Created on 18 May 2018  Â·  30Comments  Â·  Source: OpenRefine/OpenRefine

With @lucaswerkmeister we are exploring hosting OpenRefine instances for the Wikidata community. As part of that, we would need to migrate Wikidata authentication to OAuth.

https://github.com/scribejava/scribejava/pull/852 adds support for MediaWiki OAuth to the scribejava OAuth library. We also need support in Wikidata-Toolkit (see https://github.com/Wikidata/Wikidata-Toolkit/issues/268).
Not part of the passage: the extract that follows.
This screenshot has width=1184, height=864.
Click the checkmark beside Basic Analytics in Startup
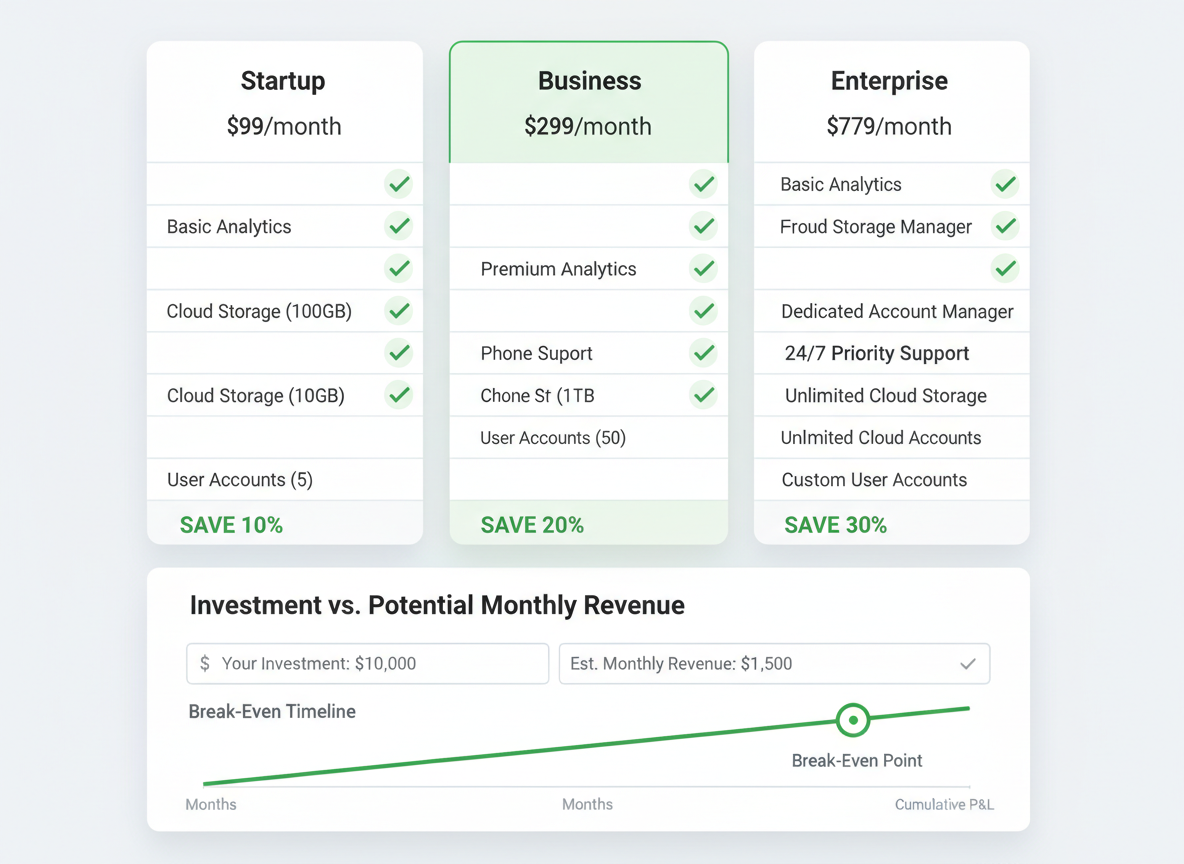pyautogui.click(x=399, y=226)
_This is a proposed Google Summer of Code project in 2020. If you are not planning to apply for an internship via GSoC, we kindly ask that you do not work on this task yet, in order to leave the floor to potential interns._

enhancement export gsooutreachy multi-user support wikibase

Most helpful comment

Hello,
I started studying OAuth and its different flows. I realized OAuth is about authorization and not authentication, so basically what will be happening is "asking for permission to maybe access or modify stuff".
Going through all the article, when I think about every process happening, in super simple words it is an implementation of hash-maps where we'll get some user to enter his credentials to our client application which in turn works with all that exchanging of consumer key/secret and access key/secret with authorization server which gives the final approval based on a flag.
I might have got it all wrong, please correct me if there is some error in what I understood.
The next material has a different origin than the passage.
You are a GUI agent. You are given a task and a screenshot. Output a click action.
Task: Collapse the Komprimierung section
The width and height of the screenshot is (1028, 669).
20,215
Now coming to the solution part, the two main types of flows I saw in every article were three-legged OAuth flow and two-legged OAuth flow, where I understood that the two-legged flow differs only as the end-user authorization isn't involved. In my opinion when it comes to Wikidata extension, the three-legged OAuth support is better as it works well in the case when the user doesn't prefer remembering the credentials all the time except for the first time(while registering), so the time consumed in authorization is saved ,thus giving a better user experience and faster on-boarding along with more security.

What is your opinion on this?

All 30 comments

Note that, as far as I’m aware, it’s not yet clear what this will mean for the instances we’re not hosting :) I currently see two possibilities:

  1. Keep username/password authentication and use that if no OAuth consumer has been configured.
  2. Automatically register an owner-only consumer (which does not require review by Wikidata administrators) and use that if no other OAuth consumer has been configured.

(The advantage of option 2 would be that we don’t need to store the user’s password indefinitely, we only need it once to register the owner-only consumer and then store the consumer/access key/secret instead. And I suppose this would automatically group all edits made from that instance via the OAuth revision tag.)

BTW the Phabricator task for a hosted OpenRefine instance is T194767.

I thought about the workflow for the consumer-only tokens and it still looks a bit blurry to me. To request an owner-only token, I assume you must be logged in as the owner. So, the first time a user uses OpenRefine, they would first need to login with login / password via OpenRefine so that we can request n owner-only token, and then have them go through the OAuth process with these credentials… so they would log in twice.

Yeah, and apparently owner-only tokens don’t support the usual “three-legged OAuth flow”, you have to use the “one-legged OAuth flow” instead, so we won’t even be able to reuse all the code from full OAuth… it’s probably much simpler to just stick to normal username/password authentication for local instances.

Okay. By the way, do you know if it is possible to edit with a bot flag via OAuth? Maybe there is a particular scope to request for that, but at least for https://tools.wmflabs.org/oabot/ it seems that the bot flag is not added to the edits… So we should make sure to get the right scopes when registering the consumer.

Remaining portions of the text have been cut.